If you are considering a termination of pregnancy, you may have concerns about what to expect after the procedure. One of your worries may relate to whether you will experience pain afterwards. While every woman’s experience of a pregnancy termination is different, it is usual to experience a degree of pain, but the intensity of this varies from one woman to another. While it is possible to manage this pain using over-the-counter painkillers, you should monitor your pain, as in a minority of cases this may indicate an infection.
Whether you have a medical or surgical termination, it is typical to have cramping pains intermittently for around a week after pregnancy termination. You can take paracetamol or codeine to manage this pain, though you should avoid non-steroidal anti-inflammatory painkillers, such as aspirin and ibuprofen, as these increase the risk of heavy bleeding. You may find that a warm bath is another helpful way to ease the pain, but if you underwent a general anaesthetic to have your abortion, you should take care in the 24 hours following surgery and have someone with you for a day afterwards, as the anaesthetic can still make you drowsy hours later. Resting for a day or two after your termination may also help you to manage the discomfort, and while you should feel well enough to resume usual activities within a couple of days, every woman is different. Besides abdominal pain, if you are having a later termination, you may suffer with breast pain afterwards as well, though the same painkillers will offer relief and wearing a supportive bra will also help you to cope with this extra pain.
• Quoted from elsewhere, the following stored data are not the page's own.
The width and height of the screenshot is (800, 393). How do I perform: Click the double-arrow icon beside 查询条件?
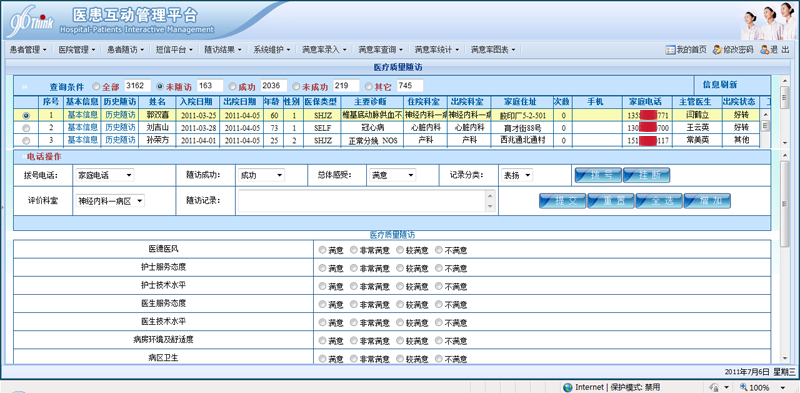[25, 86]
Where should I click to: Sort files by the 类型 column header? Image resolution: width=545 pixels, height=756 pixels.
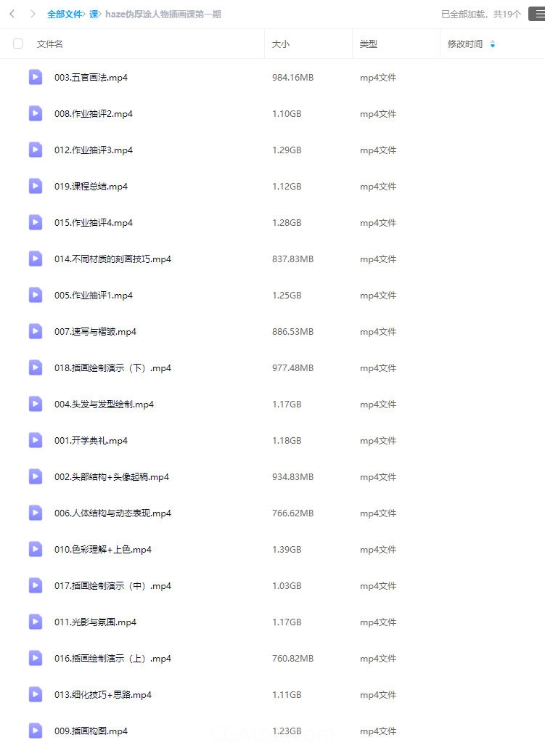[x=369, y=44]
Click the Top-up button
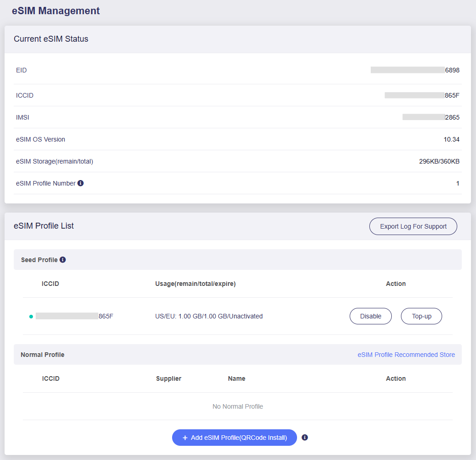476x460 pixels. (x=421, y=316)

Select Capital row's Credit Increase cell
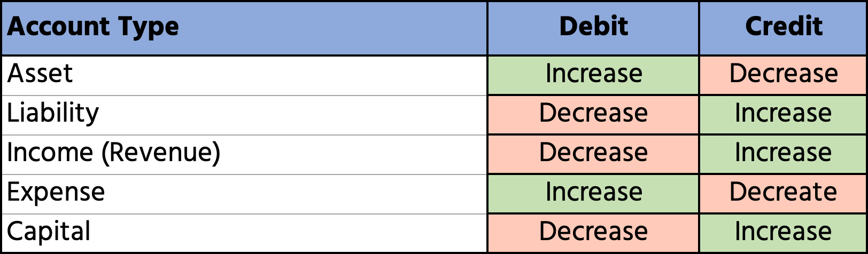point(784,232)
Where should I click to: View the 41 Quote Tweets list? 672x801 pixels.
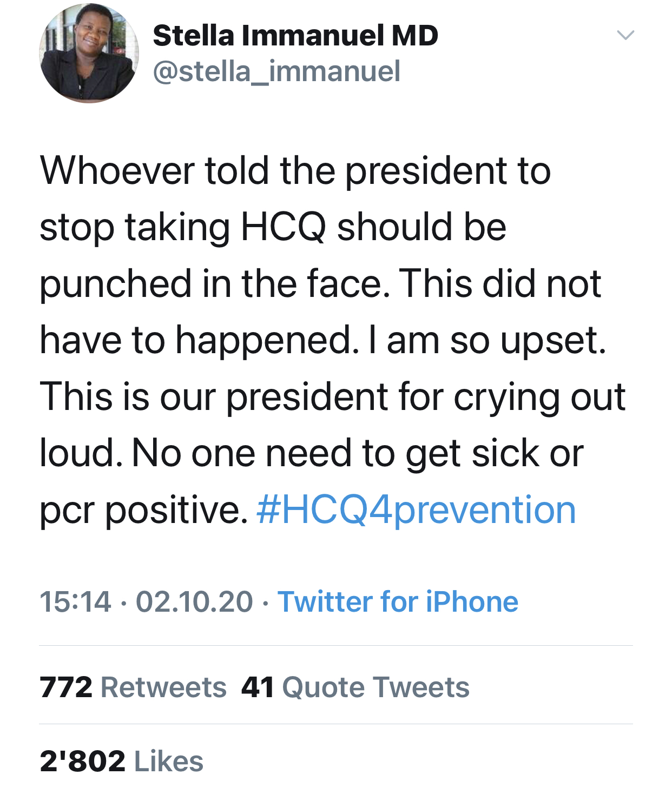[x=355, y=687]
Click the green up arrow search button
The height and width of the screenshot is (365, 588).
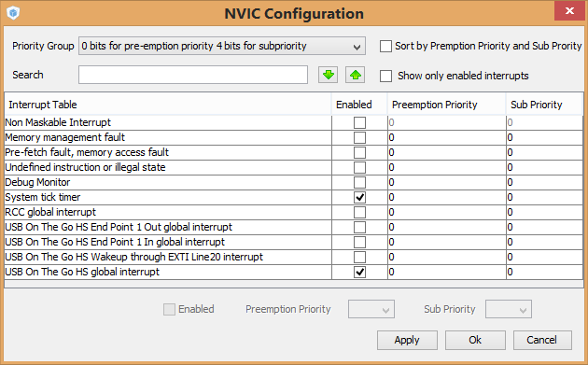[355, 75]
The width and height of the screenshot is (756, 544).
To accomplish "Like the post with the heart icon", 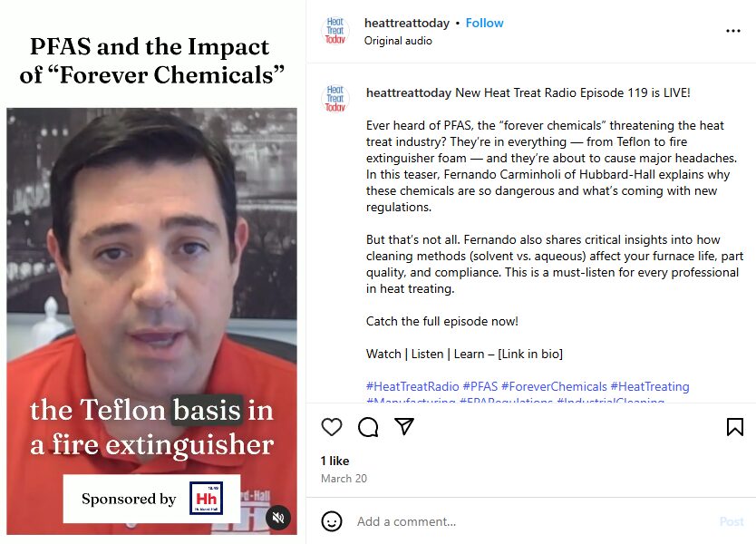I will tap(332, 427).
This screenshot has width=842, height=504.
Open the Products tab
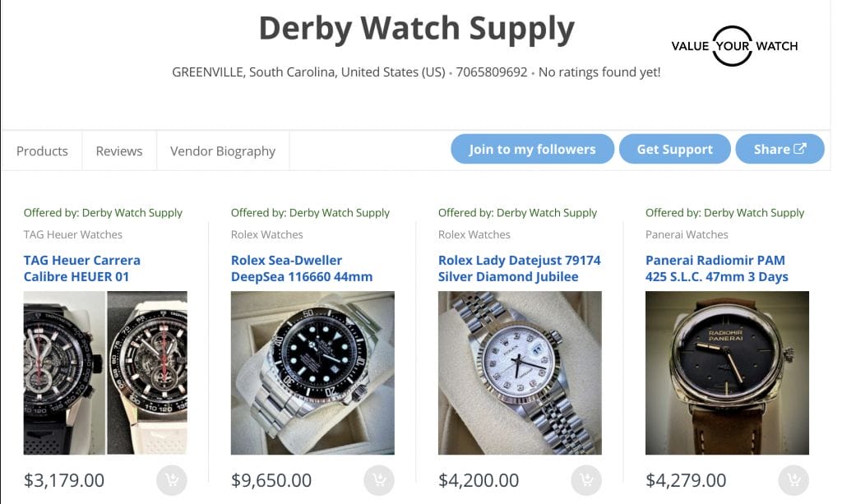pos(42,150)
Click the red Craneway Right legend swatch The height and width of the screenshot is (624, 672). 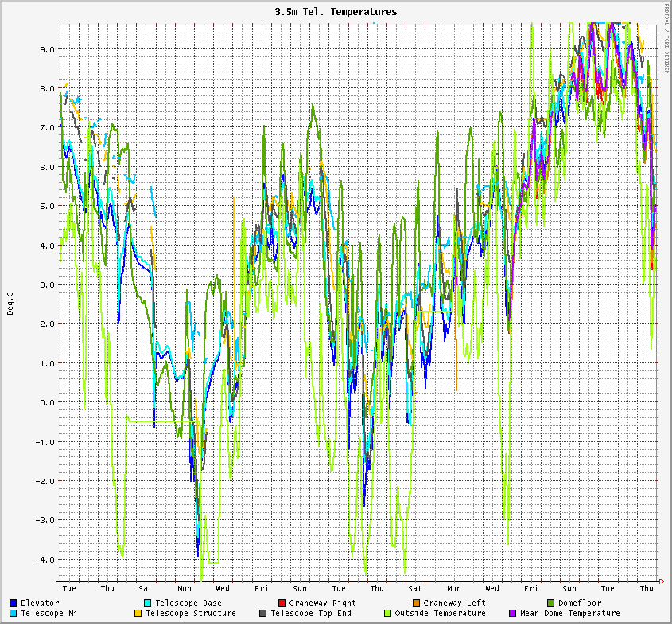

While you are prescribed antibiotics to reduce the risk of an infection after your pregnancy termination, this is still a possibility, and heightened pain can signal a possible infection. Other measures to reduce your risk of infection include using sanitary pads rather than tampons to manage your blood loss and avoiding sex till you stop bleeding. However, if you are concerned by your level of pain and you also experience a high temperature, unusual discharge or heavy bleeding, you should seek medical advice, owing to the likelihood that you have an infection. Although antibiotics can treat your infection, it is important that you don’t delay getting help, as if your infection remains untreated, this makes you more likely to develop a serious infection such as pelvic inflammatory disease. This can have serious consequences for your future reproductive health, as pelvic inflammatory disease causes damage to your fallopian tubes. As a result, it can make it harder for sperm to fertilize your eggs, increasing your risk of fertility. That’s not all though, as if fertilization does occur, implantation is more likely to occur within the fallopian tube, leading to an ectopic pregnancy, which is both non-viable and potentially life-threatening to you as the mother. However, these risks are greatly minimised by following guidance to reduce the chance of infection after pregnancy termination and seeking prompt treatment if you are concerned you may have the signs of an infection.
You may not just be worried about the physical pain of a termination, but the emotional pain that may go with it. Your emotions after a pregnancy termination will usually depend on the reasons for ending your pregnancy and whether you felt comfortable with your decision. It’s also common to feel a mix of emotions, so you may feel relieved after the procedure, but sad at the same time. However, having a termination should not leave you with any lasting emotional problems, as feelings of guilt, regret and sadness rarely linger. It’s also reassuring that an uncomplicated termination should not affect your ability to conceive or carry a healthy pregnancy in the future, so knowing this can help to ease any worries that you may have surrounding this. One factor that may influence how long you suffer emotionally after an abortion is your pre-existing mental health, as if you have a history of issues that affect your mental wellness, you may find that an unplanned pregnancy and termination trigger a relapse. If you are struggling emotionally after ending a pregnancy though, discussing your feelings with your doctor will allow you to receive specialist advice and support.